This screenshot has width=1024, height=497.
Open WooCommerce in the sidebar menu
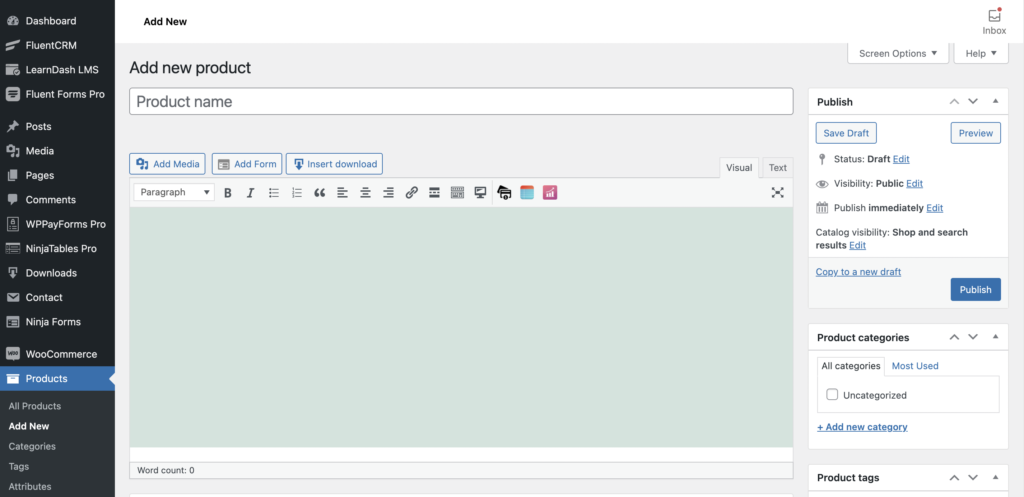coord(61,354)
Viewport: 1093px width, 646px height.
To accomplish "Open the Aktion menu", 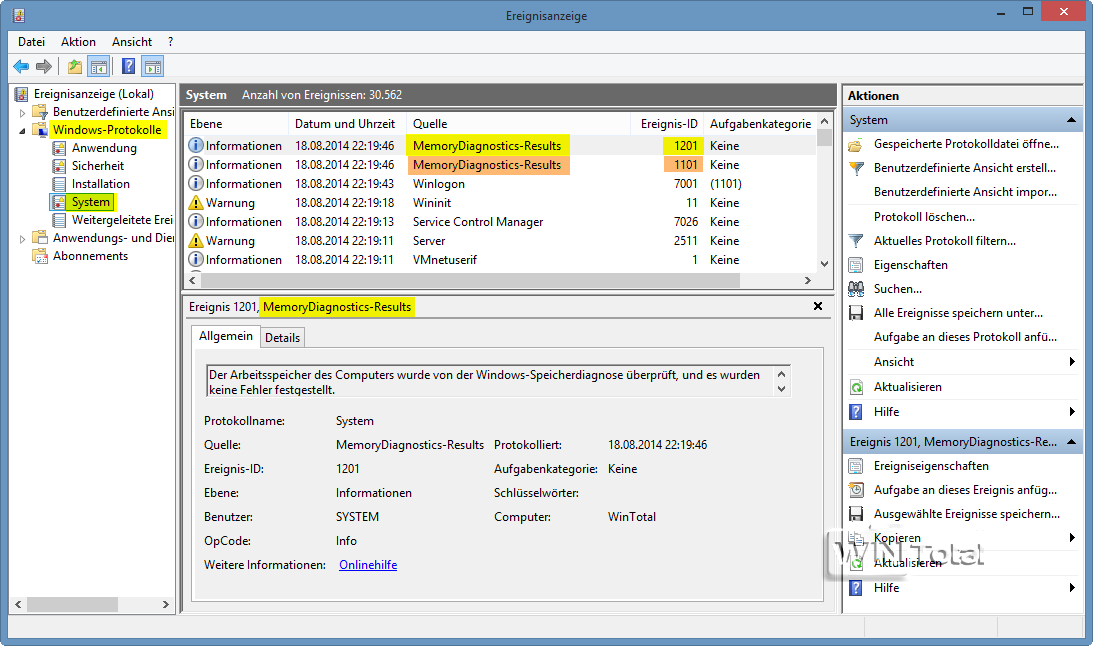I will pyautogui.click(x=78, y=42).
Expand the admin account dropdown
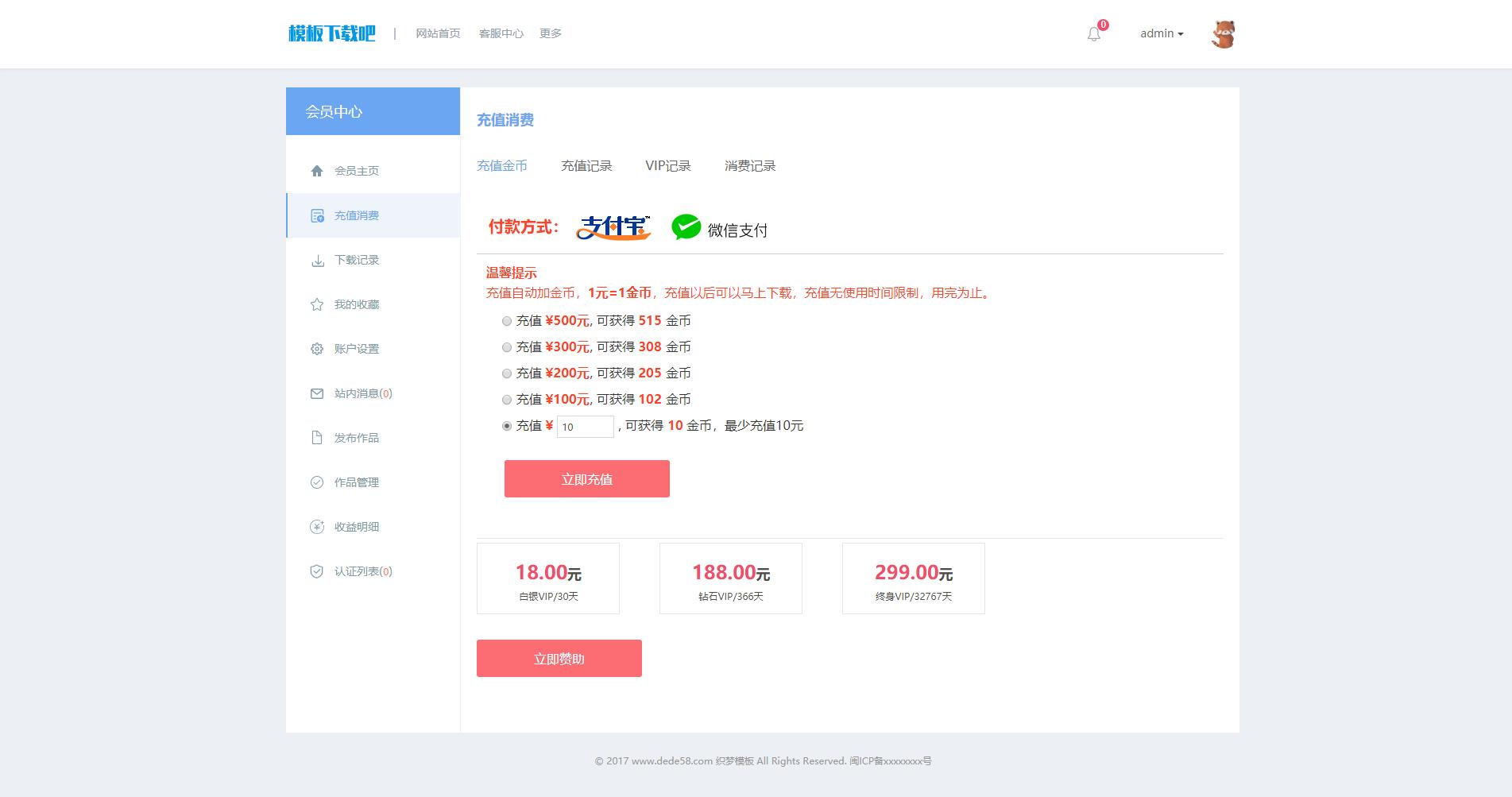 click(x=1162, y=33)
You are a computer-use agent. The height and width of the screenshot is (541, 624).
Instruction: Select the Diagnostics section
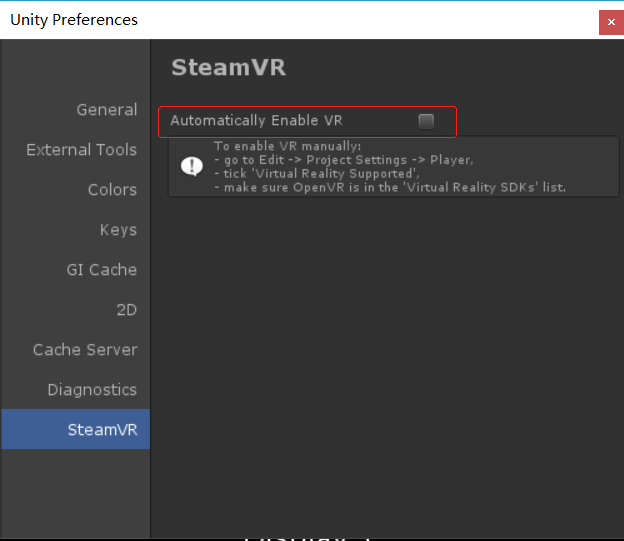91,390
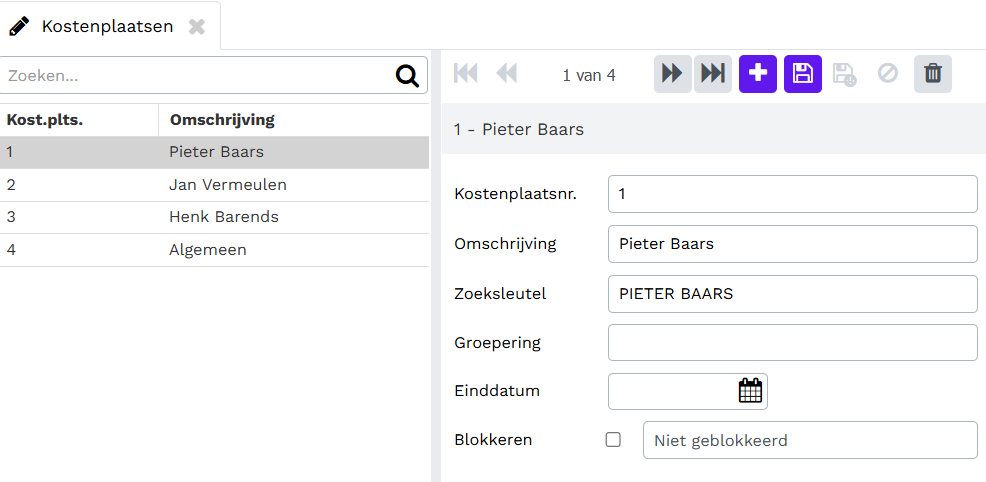Go to the first record
Screen dimensions: 986x482
pyautogui.click(x=465, y=74)
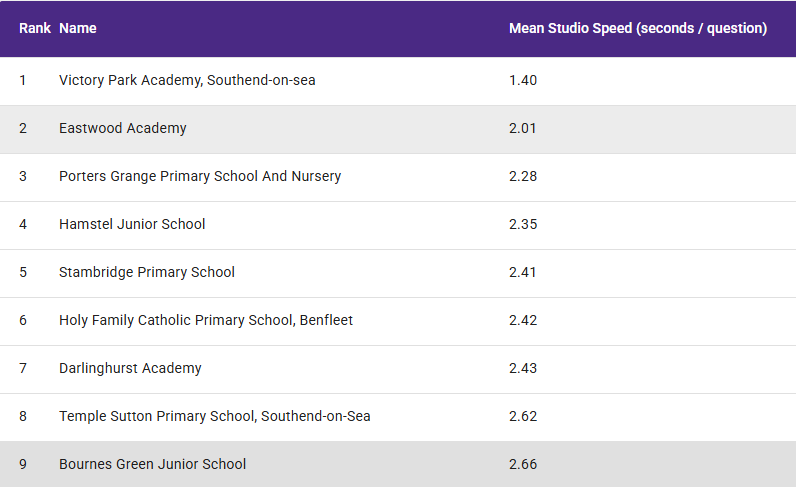
Task: Open the Eastwood Academy row
Action: point(398,129)
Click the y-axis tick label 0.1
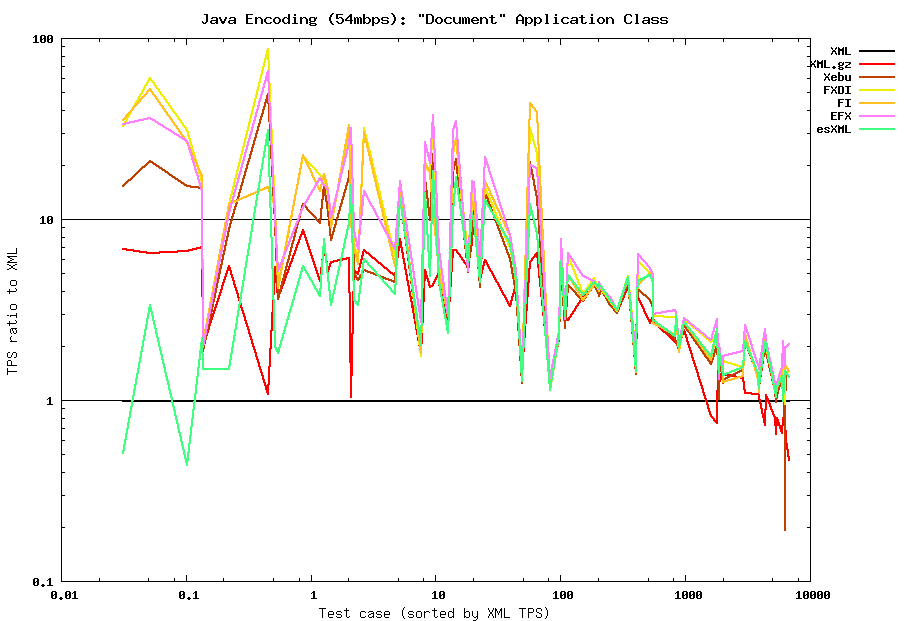 tap(42, 582)
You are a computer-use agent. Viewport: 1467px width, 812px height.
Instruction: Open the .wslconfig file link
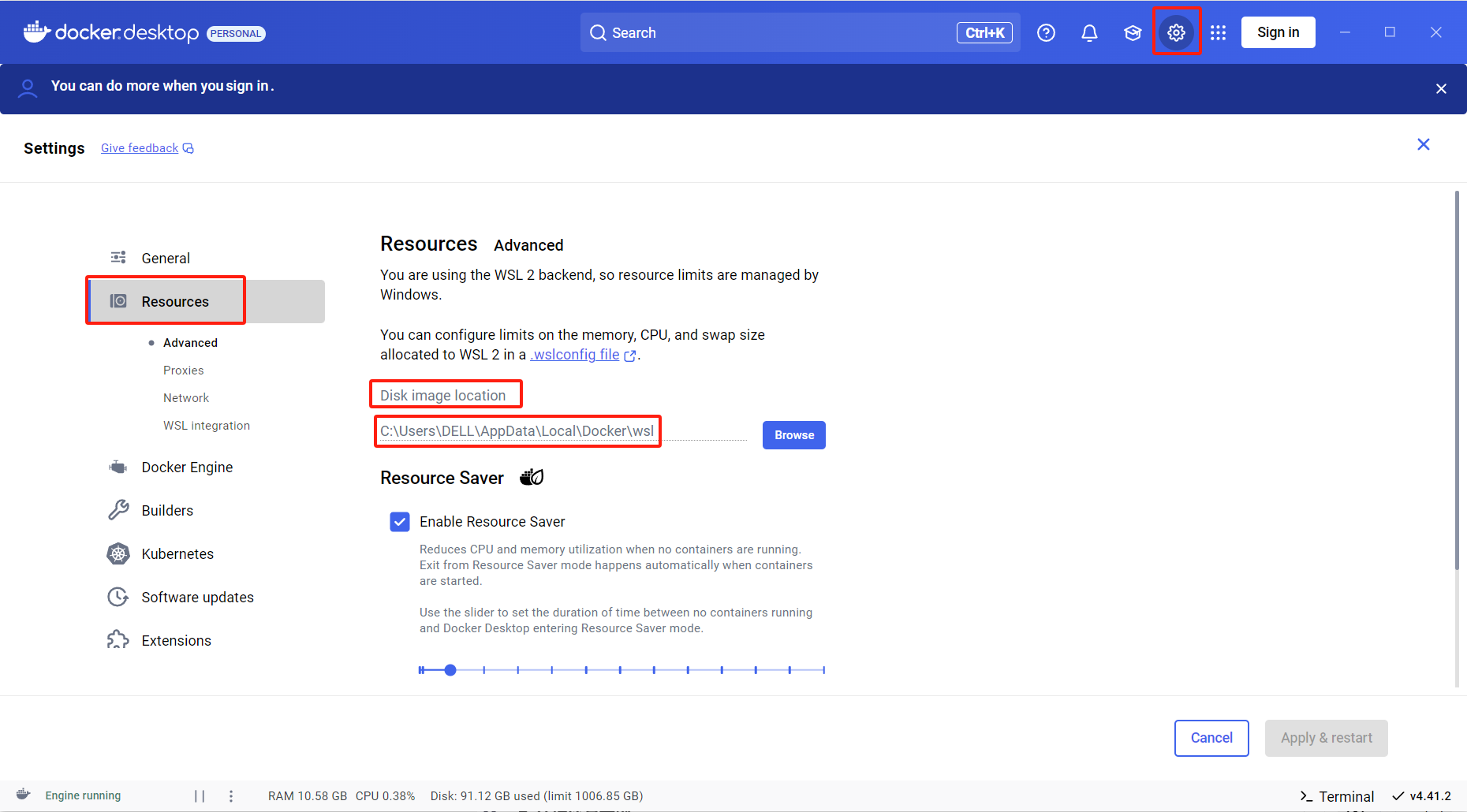tap(575, 355)
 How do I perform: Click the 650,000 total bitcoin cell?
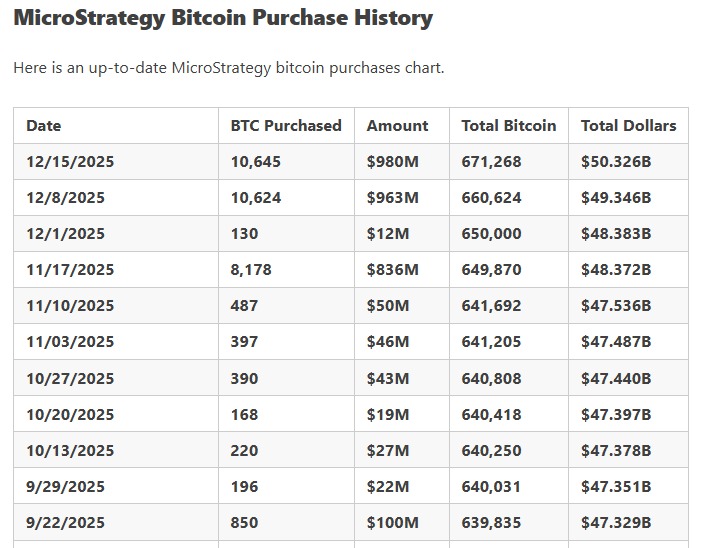491,234
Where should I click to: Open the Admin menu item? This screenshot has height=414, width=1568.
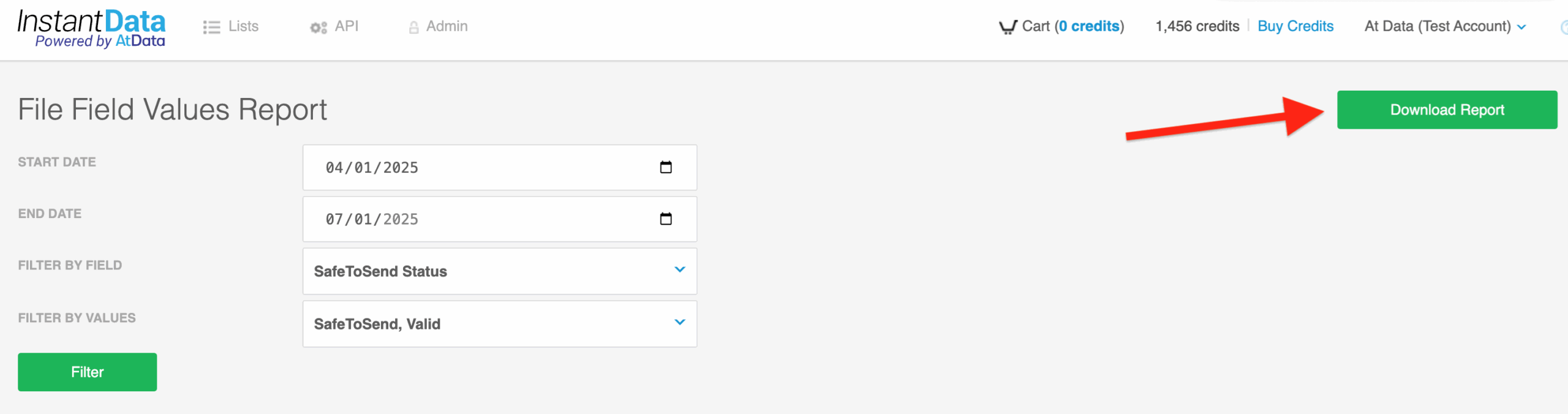click(x=438, y=27)
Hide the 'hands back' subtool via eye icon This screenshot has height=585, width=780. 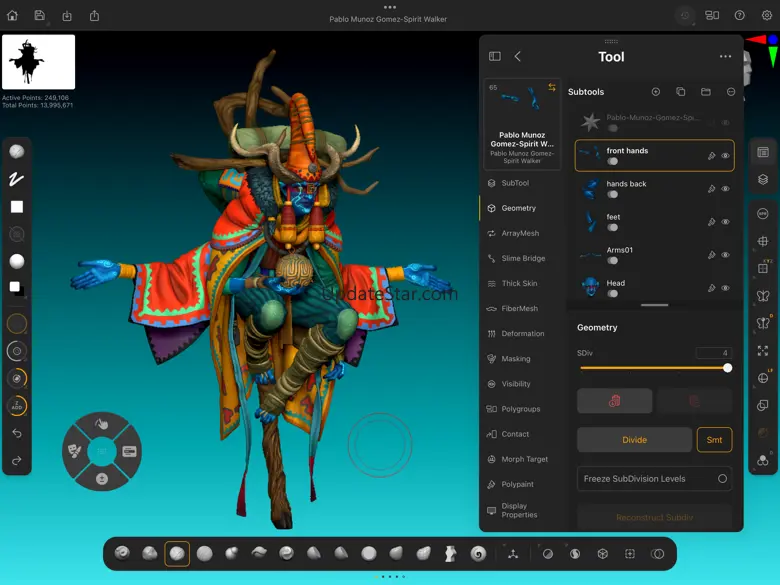click(x=725, y=189)
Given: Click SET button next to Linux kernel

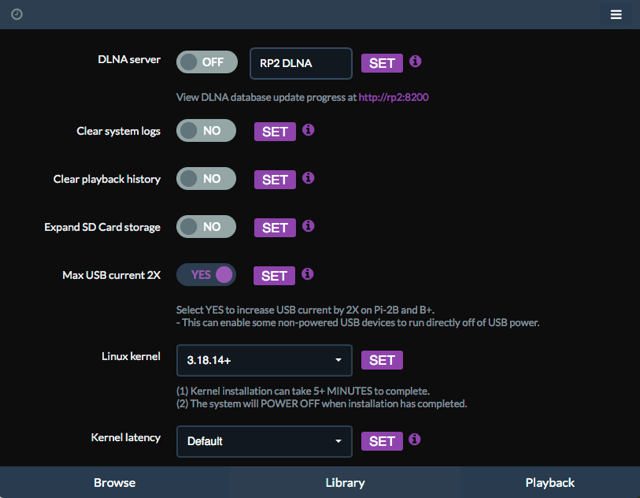Looking at the screenshot, I should click(382, 360).
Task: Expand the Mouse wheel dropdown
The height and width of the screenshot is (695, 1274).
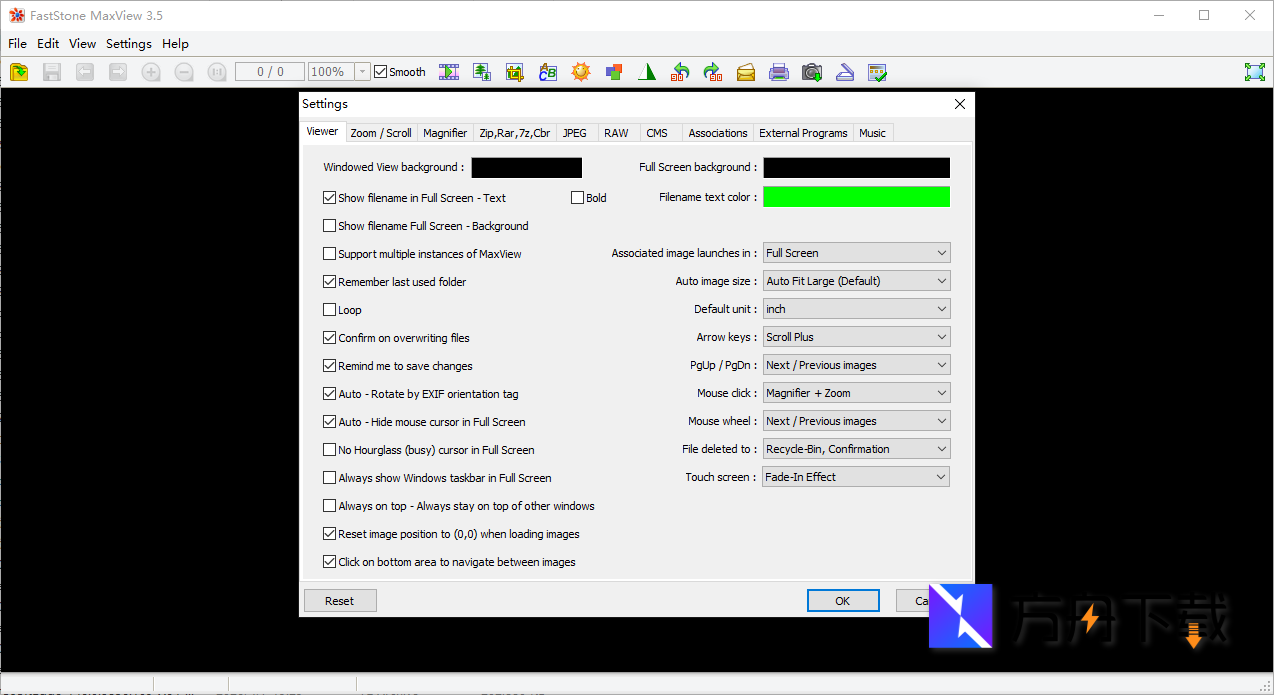Action: point(856,421)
+---+
» EXERCISE DIRECTIONS
Gather up the lines containing the word "Viewport" from these records and copy them.

» COMPLETED TASK
Viewport: 1093px width, 646px height.
You are a computer-use agent. Viewport: 1467px width, 812px height.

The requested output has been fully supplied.